- [SOURCE PASSAGE]:
It’s no secret that gentrification has encroached on the Central District (CD), once home to much of Seattle’s African-American population. The Jackson Street Red Apple grocery—a neighborhood hub—is the latest to fall by the wayside. With demolition of the store scheduled for 2018, local artists Jill Freidberg, Domonique Meeks, Mayowa Aina, Henry Luke, Carina Del Rosario, Inye Wokoma and Luzviminda Carpenter are racing against time to document the CD’s culture and highlight its humanity with their project, Shelf Life (Central District, 2301 S Jackson St., Suite 201; 206.866.6488; shelflifestories.com).

Locals are invited to stop at Shelf Life headquarters, housed in a defunct sandwich shop next to the Red Apple store, to record their stories from the neighborhood, past and present. Portraits are taken of contributors (usually at Shelf Life headquarters), and their chronicles are then presented as short clips on the project’s website and various social media outlets.

- [RAW RECORDS]:
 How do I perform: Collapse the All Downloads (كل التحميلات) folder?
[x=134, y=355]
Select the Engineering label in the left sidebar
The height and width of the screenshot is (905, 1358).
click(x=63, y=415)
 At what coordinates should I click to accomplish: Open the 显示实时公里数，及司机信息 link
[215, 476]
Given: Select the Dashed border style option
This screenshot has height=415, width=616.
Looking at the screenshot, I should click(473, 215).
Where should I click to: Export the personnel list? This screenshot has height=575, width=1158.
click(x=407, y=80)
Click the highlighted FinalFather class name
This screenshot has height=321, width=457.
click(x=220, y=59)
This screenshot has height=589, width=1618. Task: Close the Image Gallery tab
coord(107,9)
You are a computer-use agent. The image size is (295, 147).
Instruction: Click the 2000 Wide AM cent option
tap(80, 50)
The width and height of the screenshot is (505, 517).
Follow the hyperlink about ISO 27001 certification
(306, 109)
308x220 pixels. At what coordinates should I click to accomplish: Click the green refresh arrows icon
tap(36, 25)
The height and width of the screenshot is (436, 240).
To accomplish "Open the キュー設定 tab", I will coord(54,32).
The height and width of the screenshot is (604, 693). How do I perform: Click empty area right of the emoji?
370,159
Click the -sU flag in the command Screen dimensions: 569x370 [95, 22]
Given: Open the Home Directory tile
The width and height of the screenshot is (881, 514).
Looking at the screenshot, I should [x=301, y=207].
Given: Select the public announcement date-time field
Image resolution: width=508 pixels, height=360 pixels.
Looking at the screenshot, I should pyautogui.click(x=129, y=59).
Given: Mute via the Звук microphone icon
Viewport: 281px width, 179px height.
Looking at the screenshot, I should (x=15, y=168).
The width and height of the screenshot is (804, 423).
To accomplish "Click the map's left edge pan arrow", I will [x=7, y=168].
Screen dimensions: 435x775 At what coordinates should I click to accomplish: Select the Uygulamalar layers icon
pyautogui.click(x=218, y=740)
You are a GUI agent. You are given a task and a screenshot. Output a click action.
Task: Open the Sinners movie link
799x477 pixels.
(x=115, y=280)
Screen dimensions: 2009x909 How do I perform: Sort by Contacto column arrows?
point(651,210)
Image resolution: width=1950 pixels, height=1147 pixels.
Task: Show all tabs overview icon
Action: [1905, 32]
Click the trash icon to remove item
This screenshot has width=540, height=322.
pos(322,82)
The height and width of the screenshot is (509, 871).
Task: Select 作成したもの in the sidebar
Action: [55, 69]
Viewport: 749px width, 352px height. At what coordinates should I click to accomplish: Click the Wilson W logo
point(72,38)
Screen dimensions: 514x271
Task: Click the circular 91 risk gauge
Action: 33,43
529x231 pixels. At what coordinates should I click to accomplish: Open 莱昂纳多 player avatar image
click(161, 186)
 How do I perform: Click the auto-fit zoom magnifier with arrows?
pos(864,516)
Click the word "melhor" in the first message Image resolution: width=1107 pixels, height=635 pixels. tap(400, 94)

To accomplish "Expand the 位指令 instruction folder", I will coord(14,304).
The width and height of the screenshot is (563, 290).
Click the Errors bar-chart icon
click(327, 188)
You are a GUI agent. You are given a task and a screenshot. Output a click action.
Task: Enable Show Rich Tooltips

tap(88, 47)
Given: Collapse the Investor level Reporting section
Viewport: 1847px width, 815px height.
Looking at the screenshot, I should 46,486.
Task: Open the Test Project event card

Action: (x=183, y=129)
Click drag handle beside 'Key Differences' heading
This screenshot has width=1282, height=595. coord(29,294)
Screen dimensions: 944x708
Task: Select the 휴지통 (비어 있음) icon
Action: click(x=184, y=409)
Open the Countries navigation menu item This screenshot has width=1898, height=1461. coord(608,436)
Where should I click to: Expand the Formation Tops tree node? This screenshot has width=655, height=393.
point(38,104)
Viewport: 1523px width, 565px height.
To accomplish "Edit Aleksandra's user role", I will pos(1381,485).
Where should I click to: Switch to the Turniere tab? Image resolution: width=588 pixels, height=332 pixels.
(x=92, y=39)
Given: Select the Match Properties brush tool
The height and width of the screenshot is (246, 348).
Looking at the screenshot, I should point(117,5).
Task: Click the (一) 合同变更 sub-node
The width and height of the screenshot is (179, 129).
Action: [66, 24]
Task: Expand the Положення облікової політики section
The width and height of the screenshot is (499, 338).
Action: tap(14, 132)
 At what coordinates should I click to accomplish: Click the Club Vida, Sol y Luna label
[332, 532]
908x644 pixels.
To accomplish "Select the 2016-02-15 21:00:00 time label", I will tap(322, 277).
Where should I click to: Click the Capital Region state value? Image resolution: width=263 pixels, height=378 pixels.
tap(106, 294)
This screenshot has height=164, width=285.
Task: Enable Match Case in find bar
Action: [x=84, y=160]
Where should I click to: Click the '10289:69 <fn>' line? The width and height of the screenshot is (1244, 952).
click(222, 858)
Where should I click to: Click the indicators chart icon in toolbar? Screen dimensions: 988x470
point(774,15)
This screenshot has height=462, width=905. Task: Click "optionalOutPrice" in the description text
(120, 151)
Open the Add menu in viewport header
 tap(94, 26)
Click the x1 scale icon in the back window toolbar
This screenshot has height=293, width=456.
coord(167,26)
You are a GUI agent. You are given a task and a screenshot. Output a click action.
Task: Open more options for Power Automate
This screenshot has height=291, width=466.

- [EXERCISES TO COMPLETE]:
- a) Copy the Shelf Life passage word for word, starting at "Locals are invited" and ending at "social media outlets.".
- b) Name every local artist the Shelf Life passage lists as working on the project.
These records have no connection to the Shelf Life passage.

- [RESULTS BY TASK]:
- a)
Locals are invited to stop at Shelf Life headquarters, housed in a defunct sandwich shop next to the Red Apple store, to record their stories from the neighborhood, past and present. Portraits are taken of contributors (usually at Shelf Life headquarters), and their chronicles are then presented as short clips on the project’s website and various social media outlets.

- b) Jill Freidberg, Domonique Meeks, Mayowa Aina, Henry Luke, Carina Del Rosario, Inye Wokoma, Luzviminda Carpenter